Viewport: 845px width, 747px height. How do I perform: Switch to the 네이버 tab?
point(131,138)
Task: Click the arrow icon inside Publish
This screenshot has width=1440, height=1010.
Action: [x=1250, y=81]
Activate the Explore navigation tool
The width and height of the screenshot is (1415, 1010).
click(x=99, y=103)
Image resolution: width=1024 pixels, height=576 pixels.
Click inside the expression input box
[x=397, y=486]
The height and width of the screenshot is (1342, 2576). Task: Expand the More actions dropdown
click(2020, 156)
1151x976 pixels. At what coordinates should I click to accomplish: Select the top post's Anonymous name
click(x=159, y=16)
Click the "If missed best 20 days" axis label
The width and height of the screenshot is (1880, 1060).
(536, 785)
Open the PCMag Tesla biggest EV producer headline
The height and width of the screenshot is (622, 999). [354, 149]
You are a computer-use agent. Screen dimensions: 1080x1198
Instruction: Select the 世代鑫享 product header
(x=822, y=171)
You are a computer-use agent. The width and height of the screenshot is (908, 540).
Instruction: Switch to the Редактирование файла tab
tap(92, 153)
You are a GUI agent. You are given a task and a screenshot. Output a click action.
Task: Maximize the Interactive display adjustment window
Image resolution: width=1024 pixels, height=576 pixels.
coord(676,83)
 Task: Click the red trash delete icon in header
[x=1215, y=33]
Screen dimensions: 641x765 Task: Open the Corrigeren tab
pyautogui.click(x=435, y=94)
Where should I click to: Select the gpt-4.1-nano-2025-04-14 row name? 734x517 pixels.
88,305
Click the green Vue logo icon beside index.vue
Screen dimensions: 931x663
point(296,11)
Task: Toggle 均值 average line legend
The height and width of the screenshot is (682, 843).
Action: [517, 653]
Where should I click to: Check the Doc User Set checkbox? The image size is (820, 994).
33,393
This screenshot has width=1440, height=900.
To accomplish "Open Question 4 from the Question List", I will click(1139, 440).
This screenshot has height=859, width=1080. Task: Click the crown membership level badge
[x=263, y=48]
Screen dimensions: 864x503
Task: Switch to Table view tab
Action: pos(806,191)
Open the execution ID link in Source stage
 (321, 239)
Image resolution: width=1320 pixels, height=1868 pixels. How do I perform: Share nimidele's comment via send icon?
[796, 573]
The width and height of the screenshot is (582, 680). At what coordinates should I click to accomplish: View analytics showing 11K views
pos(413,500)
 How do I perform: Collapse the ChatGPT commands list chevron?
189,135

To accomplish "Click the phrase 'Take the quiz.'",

========================================

What to work on:
Each line above must be retyped exactly in the response.

Result of this task:
Viewport: 845px width, 747px height. How do I perform: Switch to the 네이버 tab?
point(131,138)
Task: Click the arrow icon inside Publish
This screenshot has width=1440, height=1010.
Action: [x=1250, y=81]
Activate the Explore navigation tool
The width and height of the screenshot is (1415, 1010).
click(x=99, y=103)
Image resolution: width=1024 pixels, height=576 pixels.
Click inside the expression input box
[x=397, y=486]
The height and width of the screenshot is (1342, 2576). Task: Expand the More actions dropdown
click(2020, 156)
1151x976 pixels. At what coordinates should I click to accomplish: Select the top post's Anonymous name
click(x=159, y=16)
Click the "If missed best 20 days" axis label
The width and height of the screenshot is (1880, 1060).
(536, 785)
Open the PCMag Tesla biggest EV producer headline
The height and width of the screenshot is (622, 999). [354, 149]
You are a computer-use agent. Screen dimensions: 1080x1198
Instruction: Select the 世代鑫享 product header
(x=822, y=171)
You are a computer-use agent. The width and height of the screenshot is (908, 540).
Instruction: Switch to the Редактирование файла tab
tap(92, 153)
You are a GUI agent. You are given a task and a screenshot. Output a click action.
Task: Maximize the Interactive display adjustment window
Image resolution: width=1024 pixels, height=576 pixels.
coord(676,83)
 Task: Click the red trash delete icon in header
[x=1215, y=33]
Screen dimensions: 641x765 Task: Open the Corrigeren tab
pyautogui.click(x=435, y=94)
Where should I click to: Select the gpt-4.1-nano-2025-04-14 row name? 734x517 pixels.
88,305
Click the green Vue logo icon beside index.vue
Screen dimensions: 931x663
point(296,11)
Task: Toggle 均值 average line legend
The height and width of the screenshot is (682, 843).
Action: [517, 653]
Where should I click to: Check the Doc User Set checkbox? The image size is (820, 994).
33,393
This screenshot has width=1440, height=900.
To accomplish "Open Question 4 from the Question List", I will click(1139, 440).
This screenshot has height=859, width=1080. Task: Click the crown membership level badge
[x=263, y=48]
Screen dimensions: 864x503
Task: Switch to Table view tab
Action: pos(806,191)
Open the execution ID link in Source stage
 (321, 239)
Image resolution: width=1320 pixels, height=1868 pixels. How do I perform: Share nimidele's comment via send icon?
[796, 573]
The width and height of the screenshot is (582, 680). At what coordinates should I click to accomplish: View analytics showing 11K views
pos(413,500)
 How do I perform: Collapse the ChatGPT commands list chevron?
189,135

To accomplish "Click the phrase 'Take the quiz.'",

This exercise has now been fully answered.